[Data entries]
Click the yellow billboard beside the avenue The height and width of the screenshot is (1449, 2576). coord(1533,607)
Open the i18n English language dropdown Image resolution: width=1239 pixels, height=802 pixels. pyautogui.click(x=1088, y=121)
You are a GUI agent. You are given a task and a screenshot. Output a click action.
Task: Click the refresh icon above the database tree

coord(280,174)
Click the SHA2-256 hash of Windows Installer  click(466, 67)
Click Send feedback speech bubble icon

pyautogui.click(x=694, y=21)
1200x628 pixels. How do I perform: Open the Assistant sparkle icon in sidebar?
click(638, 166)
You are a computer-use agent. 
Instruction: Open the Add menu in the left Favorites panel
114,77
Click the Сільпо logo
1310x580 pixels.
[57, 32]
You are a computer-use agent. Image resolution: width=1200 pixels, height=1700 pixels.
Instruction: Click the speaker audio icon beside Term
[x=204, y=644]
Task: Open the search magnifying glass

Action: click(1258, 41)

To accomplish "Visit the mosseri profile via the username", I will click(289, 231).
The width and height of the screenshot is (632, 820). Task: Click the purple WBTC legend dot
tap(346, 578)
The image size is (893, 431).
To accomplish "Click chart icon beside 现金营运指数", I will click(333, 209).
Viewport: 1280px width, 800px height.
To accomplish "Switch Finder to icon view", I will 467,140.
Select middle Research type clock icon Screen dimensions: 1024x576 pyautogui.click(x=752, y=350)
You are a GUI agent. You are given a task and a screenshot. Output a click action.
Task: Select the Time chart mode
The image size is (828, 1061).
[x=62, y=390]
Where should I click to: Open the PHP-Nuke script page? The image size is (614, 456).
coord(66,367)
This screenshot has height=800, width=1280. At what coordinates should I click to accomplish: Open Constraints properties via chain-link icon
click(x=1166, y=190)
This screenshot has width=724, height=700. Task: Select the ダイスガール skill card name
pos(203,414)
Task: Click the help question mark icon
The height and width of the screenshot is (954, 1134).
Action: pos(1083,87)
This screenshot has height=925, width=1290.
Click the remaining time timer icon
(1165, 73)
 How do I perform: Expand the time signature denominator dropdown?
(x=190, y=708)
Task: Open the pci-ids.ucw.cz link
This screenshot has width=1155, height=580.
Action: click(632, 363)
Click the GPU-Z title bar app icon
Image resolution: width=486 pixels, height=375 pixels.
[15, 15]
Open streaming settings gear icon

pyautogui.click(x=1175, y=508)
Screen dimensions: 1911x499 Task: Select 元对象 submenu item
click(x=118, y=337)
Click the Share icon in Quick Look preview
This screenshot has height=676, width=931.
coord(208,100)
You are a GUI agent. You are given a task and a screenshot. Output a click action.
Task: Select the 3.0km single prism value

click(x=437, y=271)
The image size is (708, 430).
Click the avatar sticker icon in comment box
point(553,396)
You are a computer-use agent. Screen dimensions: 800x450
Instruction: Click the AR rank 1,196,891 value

Exercise requirements: What is needed is a word-for-word restatement of all the data.

Result of this task:
Click the yellow billboard beside the avenue The height and width of the screenshot is (1449, 2576). coord(1533,607)
Open the i18n English language dropdown Image resolution: width=1239 pixels, height=802 pixels. pyautogui.click(x=1088, y=121)
You are a GUI agent. You are given a task and a screenshot. Output a click action.
Task: Click the refresh icon above the database tree

coord(280,174)
Click the SHA2-256 hash of Windows Installer  click(466, 67)
Click Send feedback speech bubble icon

pyautogui.click(x=694, y=21)
1200x628 pixels. How do I perform: Open the Assistant sparkle icon in sidebar?
click(638, 166)
You are a computer-use agent. 
Instruction: Open the Add menu in the left Favorites panel
114,77
Click the Сільпо logo
1310x580 pixels.
[57, 32]
You are a computer-use agent. Image resolution: width=1200 pixels, height=1700 pixels.
Instruction: Click the speaker audio icon beside Term
[x=204, y=644]
Task: Open the search magnifying glass

Action: click(1258, 41)

To accomplish "Visit the mosseri profile via the username", I will click(289, 231).
The width and height of the screenshot is (632, 820). Task: Click the purple WBTC legend dot
tap(346, 578)
The image size is (893, 431).
To accomplish "Click chart icon beside 现金营运指数", I will click(333, 209).
Viewport: 1280px width, 800px height.
To accomplish "Switch Finder to icon view", I will 467,140.
Select middle Research type clock icon Screen dimensions: 1024x576 pyautogui.click(x=752, y=350)
You are a GUI agent. You are given a task and a screenshot. Output a click action.
Task: Select the Time chart mode
The image size is (828, 1061).
[x=62, y=390]
Where should I click to: Open the PHP-Nuke script page? The image size is (614, 456).
coord(66,367)
This screenshot has height=800, width=1280. At what coordinates should I click to accomplish: Open Constraints properties via chain-link icon
click(x=1166, y=190)
This screenshot has width=724, height=700. Task: Select the ダイスガール skill card name
pos(203,414)
Task: Click the help question mark icon
The height and width of the screenshot is (954, 1134).
Action: pos(1083,87)
This screenshot has height=925, width=1290.
Click the remaining time timer icon
(1165, 73)
 How do I perform: Expand the time signature denominator dropdown?
(x=190, y=708)
Task: Open the pci-ids.ucw.cz link
This screenshot has width=1155, height=580.
Action: click(632, 363)
Click the GPU-Z title bar app icon
Image resolution: width=486 pixels, height=375 pixels.
[15, 15]
Open streaming settings gear icon

pyautogui.click(x=1175, y=508)
Screen dimensions: 1911x499 Task: Select 元对象 submenu item
click(x=118, y=337)
Click the Share icon in Quick Look preview
This screenshot has height=676, width=931.
coord(208,100)
You are a GUI agent. You are given a task and a screenshot. Output a click action.
Task: Select the 3.0km single prism value

click(x=437, y=271)
The image size is (708, 430).
Click the avatar sticker icon in comment box
point(553,396)
You are a computer-use agent. Screen dimensions: 800x450
Instruction: Click the AR rank 1,196,891 value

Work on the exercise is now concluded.